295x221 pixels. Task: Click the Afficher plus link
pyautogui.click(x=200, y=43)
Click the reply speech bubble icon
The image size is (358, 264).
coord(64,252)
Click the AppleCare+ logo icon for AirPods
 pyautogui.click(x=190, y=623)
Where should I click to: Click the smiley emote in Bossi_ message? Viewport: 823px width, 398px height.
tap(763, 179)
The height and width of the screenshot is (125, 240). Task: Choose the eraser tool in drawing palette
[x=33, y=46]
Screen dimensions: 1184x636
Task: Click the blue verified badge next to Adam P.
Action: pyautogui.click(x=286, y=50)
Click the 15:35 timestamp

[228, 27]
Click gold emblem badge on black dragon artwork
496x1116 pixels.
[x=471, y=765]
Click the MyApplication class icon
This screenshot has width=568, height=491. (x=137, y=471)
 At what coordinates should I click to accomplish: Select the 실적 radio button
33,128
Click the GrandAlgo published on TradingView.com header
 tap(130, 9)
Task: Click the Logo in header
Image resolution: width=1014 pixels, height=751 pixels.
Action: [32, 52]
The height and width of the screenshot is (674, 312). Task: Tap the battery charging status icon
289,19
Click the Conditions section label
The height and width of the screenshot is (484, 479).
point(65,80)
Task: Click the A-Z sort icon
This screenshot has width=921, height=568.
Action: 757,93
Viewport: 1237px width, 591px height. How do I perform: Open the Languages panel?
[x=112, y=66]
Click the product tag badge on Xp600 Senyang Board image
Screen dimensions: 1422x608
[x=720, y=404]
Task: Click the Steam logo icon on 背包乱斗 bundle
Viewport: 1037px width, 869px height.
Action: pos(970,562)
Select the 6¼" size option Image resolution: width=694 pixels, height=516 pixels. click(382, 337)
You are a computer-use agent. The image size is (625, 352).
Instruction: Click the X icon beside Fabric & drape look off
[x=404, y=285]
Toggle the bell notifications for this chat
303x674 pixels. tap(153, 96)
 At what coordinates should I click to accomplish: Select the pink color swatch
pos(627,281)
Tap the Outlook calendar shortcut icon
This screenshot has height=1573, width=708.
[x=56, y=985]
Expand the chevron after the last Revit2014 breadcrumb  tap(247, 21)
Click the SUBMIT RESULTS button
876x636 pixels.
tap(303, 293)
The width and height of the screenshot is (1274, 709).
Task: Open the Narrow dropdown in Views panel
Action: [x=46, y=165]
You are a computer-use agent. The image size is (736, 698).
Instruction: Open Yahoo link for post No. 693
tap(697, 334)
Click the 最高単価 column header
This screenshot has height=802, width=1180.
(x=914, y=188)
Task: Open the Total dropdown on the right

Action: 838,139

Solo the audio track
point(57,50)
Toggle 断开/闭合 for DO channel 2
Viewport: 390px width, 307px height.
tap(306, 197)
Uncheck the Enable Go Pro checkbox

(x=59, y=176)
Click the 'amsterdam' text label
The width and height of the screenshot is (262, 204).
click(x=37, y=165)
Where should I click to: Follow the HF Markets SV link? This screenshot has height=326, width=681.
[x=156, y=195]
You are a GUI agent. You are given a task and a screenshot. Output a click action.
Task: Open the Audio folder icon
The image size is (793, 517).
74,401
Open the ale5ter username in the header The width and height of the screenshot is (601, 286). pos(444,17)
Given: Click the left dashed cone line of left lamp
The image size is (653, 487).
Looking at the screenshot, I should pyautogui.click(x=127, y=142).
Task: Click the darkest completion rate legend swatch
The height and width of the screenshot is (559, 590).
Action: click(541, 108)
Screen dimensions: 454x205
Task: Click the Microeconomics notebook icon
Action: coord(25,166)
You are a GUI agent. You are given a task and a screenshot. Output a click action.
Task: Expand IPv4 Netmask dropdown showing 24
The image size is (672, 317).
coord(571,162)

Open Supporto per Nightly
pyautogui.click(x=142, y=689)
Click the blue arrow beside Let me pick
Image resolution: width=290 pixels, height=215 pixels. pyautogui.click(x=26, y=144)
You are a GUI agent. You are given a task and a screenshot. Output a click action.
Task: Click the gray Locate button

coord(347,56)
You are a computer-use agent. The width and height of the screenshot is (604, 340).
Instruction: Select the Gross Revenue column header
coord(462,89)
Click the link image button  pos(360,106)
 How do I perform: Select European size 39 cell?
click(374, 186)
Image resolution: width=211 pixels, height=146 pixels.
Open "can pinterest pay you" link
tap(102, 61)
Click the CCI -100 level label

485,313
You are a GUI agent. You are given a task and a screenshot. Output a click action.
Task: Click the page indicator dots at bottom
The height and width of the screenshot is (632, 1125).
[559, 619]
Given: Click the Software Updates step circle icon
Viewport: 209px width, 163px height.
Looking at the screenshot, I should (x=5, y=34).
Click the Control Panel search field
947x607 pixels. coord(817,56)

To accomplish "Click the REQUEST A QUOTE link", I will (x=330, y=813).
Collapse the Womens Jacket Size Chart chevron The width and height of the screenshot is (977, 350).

****************************************

● **TASK PROMPT**: The records above should be set down again word for word.

● **ANSWER FOR THIS EXERCISE**:
295x221 pixels. Task: Click the Afficher plus link
pyautogui.click(x=200, y=43)
Click the reply speech bubble icon
The image size is (358, 264).
coord(64,252)
Click the AppleCare+ logo icon for AirPods
 pyautogui.click(x=190, y=623)
Where should I click to: Click the smiley emote in Bossi_ message? Viewport: 823px width, 398px height.
tap(763, 179)
The height and width of the screenshot is (125, 240). Task: Choose the eraser tool in drawing palette
[x=33, y=46]
Screen dimensions: 1184x636
Task: Click the blue verified badge next to Adam P.
Action: pyautogui.click(x=286, y=50)
Click the 15:35 timestamp

[228, 27]
Click gold emblem badge on black dragon artwork
496x1116 pixels.
[x=471, y=765]
Click the MyApplication class icon
This screenshot has width=568, height=491. (x=137, y=471)
 At what coordinates should I click to accomplish: Select the 실적 radio button
33,128
Click the GrandAlgo published on TradingView.com header
 tap(130, 9)
Task: Click the Logo in header
Image resolution: width=1014 pixels, height=751 pixels.
Action: [32, 52]
The height and width of the screenshot is (674, 312). Task: Tap the battery charging status icon
289,19
Click the Conditions section label
The height and width of the screenshot is (484, 479).
point(65,80)
Task: Click the A-Z sort icon
This screenshot has width=921, height=568.
Action: 757,93
Viewport: 1237px width, 591px height. How do I perform: Open the Languages panel?
[x=112, y=66]
Click the product tag badge on Xp600 Senyang Board image
Screen dimensions: 1422x608
[x=720, y=404]
Task: Click the Steam logo icon on 背包乱斗 bundle
Viewport: 1037px width, 869px height.
Action: pos(970,562)
Select the 6¼" size option Image resolution: width=694 pixels, height=516 pixels. click(382, 337)
You are a computer-use agent. The image size is (625, 352).
Instruction: Click the X icon beside Fabric & drape look off
[x=404, y=285]
Toggle the bell notifications for this chat
303x674 pixels. tap(153, 96)
 At what coordinates should I click to accomplish: Select the pink color swatch
pos(627,281)
Tap the Outlook calendar shortcut icon
This screenshot has height=1573, width=708.
[x=56, y=985]
Expand the chevron after the last Revit2014 breadcrumb  tap(247, 21)
Click the SUBMIT RESULTS button
876x636 pixels.
tap(303, 293)
The width and height of the screenshot is (1274, 709).
Task: Open the Narrow dropdown in Views panel
Action: [x=46, y=165]
You are a computer-use agent. The image size is (736, 698).
Instruction: Open Yahoo link for post No. 693
tap(697, 334)
Click the 最高単価 column header
This screenshot has height=802, width=1180.
(x=914, y=188)
Task: Open the Total dropdown on the right

Action: 838,139

Solo the audio track
point(57,50)
Toggle 断开/闭合 for DO channel 2
Viewport: 390px width, 307px height.
tap(306, 197)
Uncheck the Enable Go Pro checkbox

(x=59, y=176)
Click the 'amsterdam' text label
The width and height of the screenshot is (262, 204).
click(x=37, y=165)
Where should I click to: Follow the HF Markets SV link? This screenshot has height=326, width=681.
[x=156, y=195]
You are a GUI agent. You are given a task and a screenshot. Output a click action.
Task: Open the Audio folder icon
The image size is (793, 517).
74,401
Open the ale5ter username in the header The width and height of the screenshot is (601, 286). pos(444,17)
Given: Click the left dashed cone line of left lamp
The image size is (653, 487).
Looking at the screenshot, I should pyautogui.click(x=127, y=142).
Task: Click the darkest completion rate legend swatch
The height and width of the screenshot is (559, 590).
Action: click(541, 108)
Screen dimensions: 454x205
Task: Click the Microeconomics notebook icon
Action: coord(25,166)
You are a GUI agent. You are given a task and a screenshot. Output a click action.
Task: Expand IPv4 Netmask dropdown showing 24
The image size is (672, 317).
coord(571,162)

Open Supporto per Nightly
pyautogui.click(x=142, y=689)
Click the blue arrow beside Let me pick
Image resolution: width=290 pixels, height=215 pixels. pyautogui.click(x=26, y=144)
You are a GUI agent. You are given a task and a screenshot. Output a click action.
Task: Click the gray Locate button

coord(347,56)
You are a computer-use agent. The width and height of the screenshot is (604, 340).
Instruction: Select the Gross Revenue column header
coord(462,89)
Click the link image button  pos(360,106)
 How do I perform: Select European size 39 cell?
click(374, 186)
Image resolution: width=211 pixels, height=146 pixels.
Open "can pinterest pay you" link
tap(102, 61)
Click the CCI -100 level label

485,313
You are a GUI agent. You are given a task and a screenshot. Output a click action.
Task: Click the page indicator dots at bottom
The height and width of the screenshot is (632, 1125).
[559, 619]
Given: Click the Software Updates step circle icon
Viewport: 209px width, 163px height.
Looking at the screenshot, I should (x=5, y=34).
Click the Control Panel search field
947x607 pixels. coord(817,56)

To accomplish "Click the REQUEST A QUOTE link", I will (x=330, y=813).
Collapse the Womens Jacket Size Chart chevron The width and height of the screenshot is (977, 350).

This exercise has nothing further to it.